▶ **What the task requires**:
Output the text lines of the following records as a numbered list, skipping blank lines and leaving out the pictures.

Pointing data for pages and screens:
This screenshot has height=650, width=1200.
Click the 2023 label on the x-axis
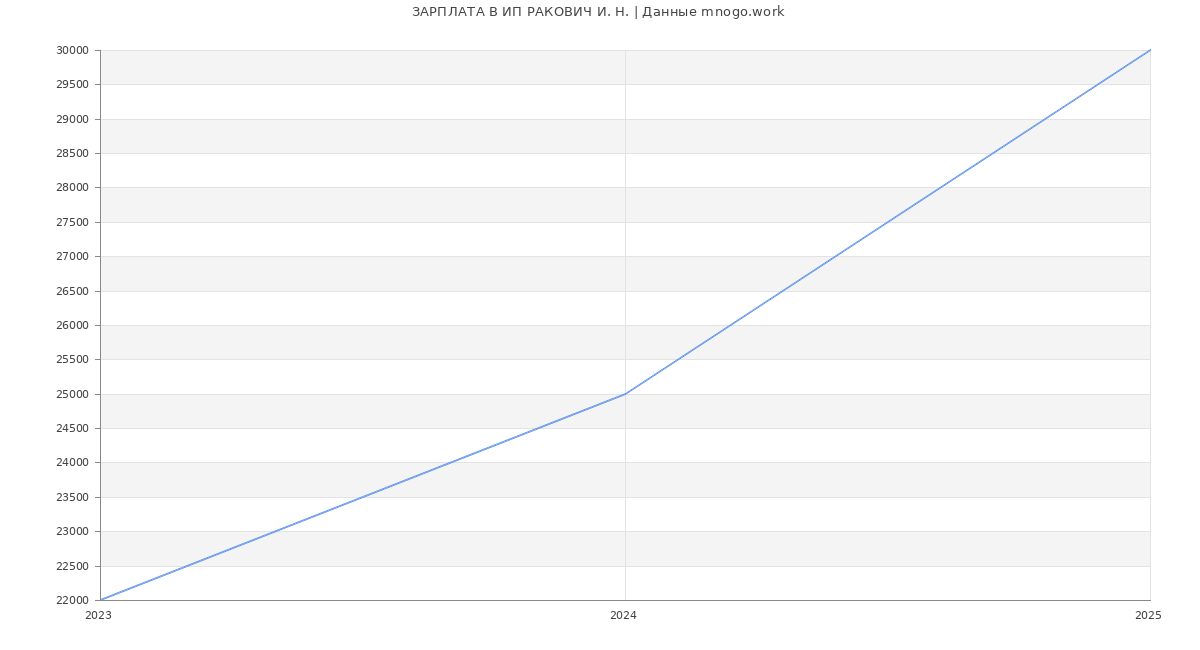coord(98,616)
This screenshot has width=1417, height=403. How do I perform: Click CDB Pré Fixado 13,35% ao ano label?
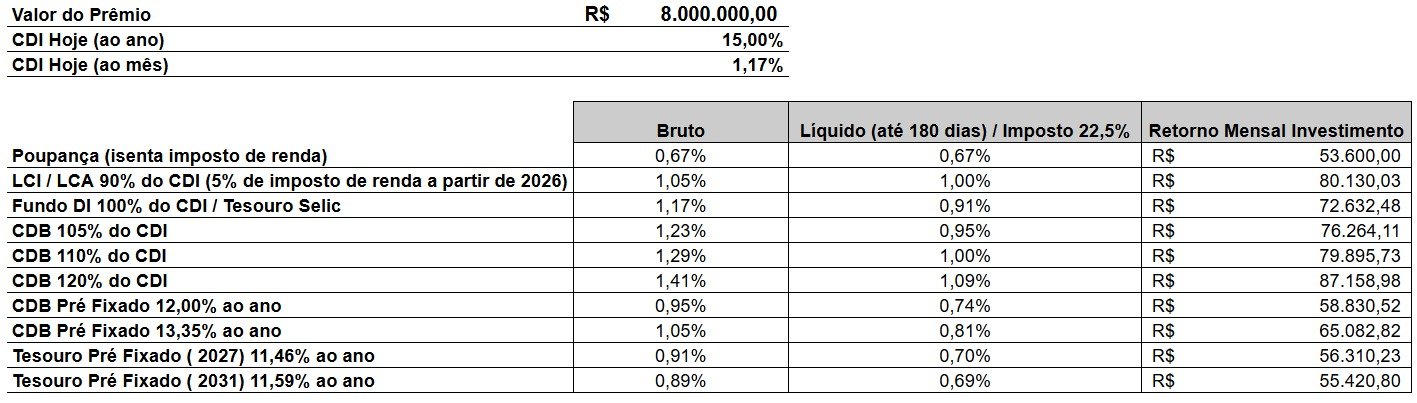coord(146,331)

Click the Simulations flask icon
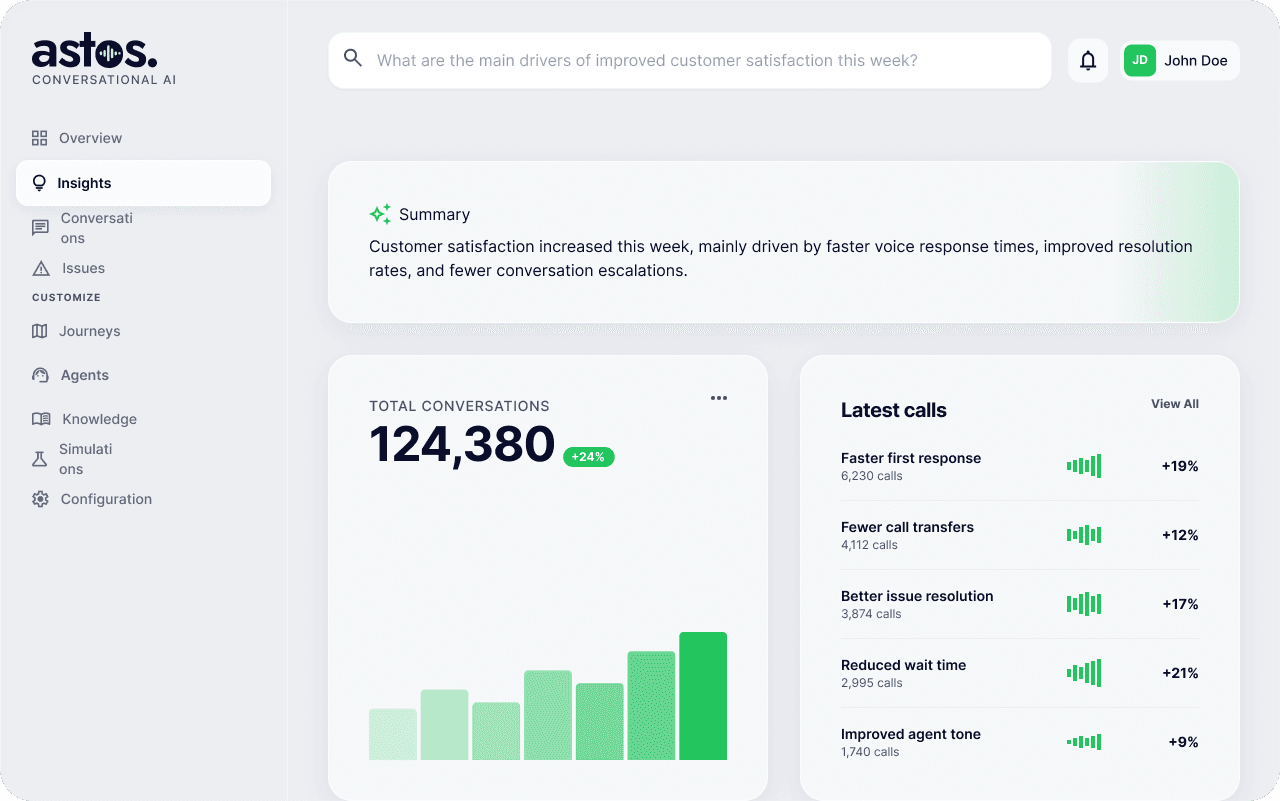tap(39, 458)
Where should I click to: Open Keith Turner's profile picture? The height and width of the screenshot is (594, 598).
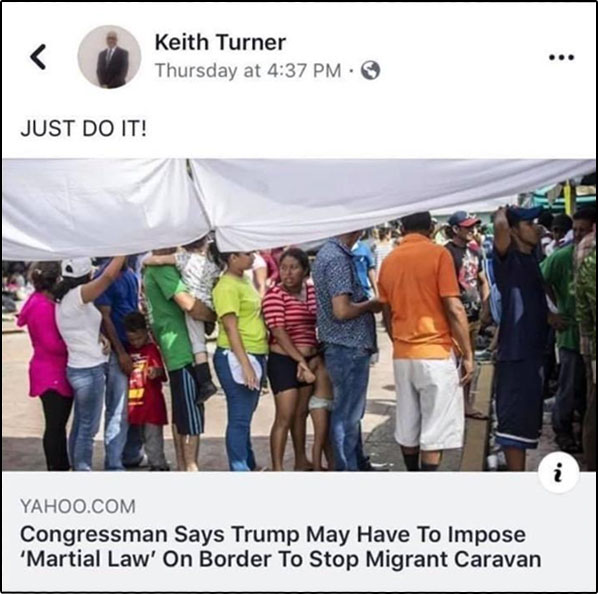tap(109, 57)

▶ **Result**:
1. This screenshot has height=650, width=1200.
2. Click the 2023 label on the x-axis
3. coord(98,616)
4. This screenshot has width=1417, height=403. How do I perform: Click CDB Pré Fixado 13,35% ao ano label?
5. coord(146,331)
6. Click the Simulations flask icon
7. tap(39, 458)
8. Where should I click to: Open Keith Turner's profile picture? The height and width of the screenshot is (594, 598).
9. tap(109, 57)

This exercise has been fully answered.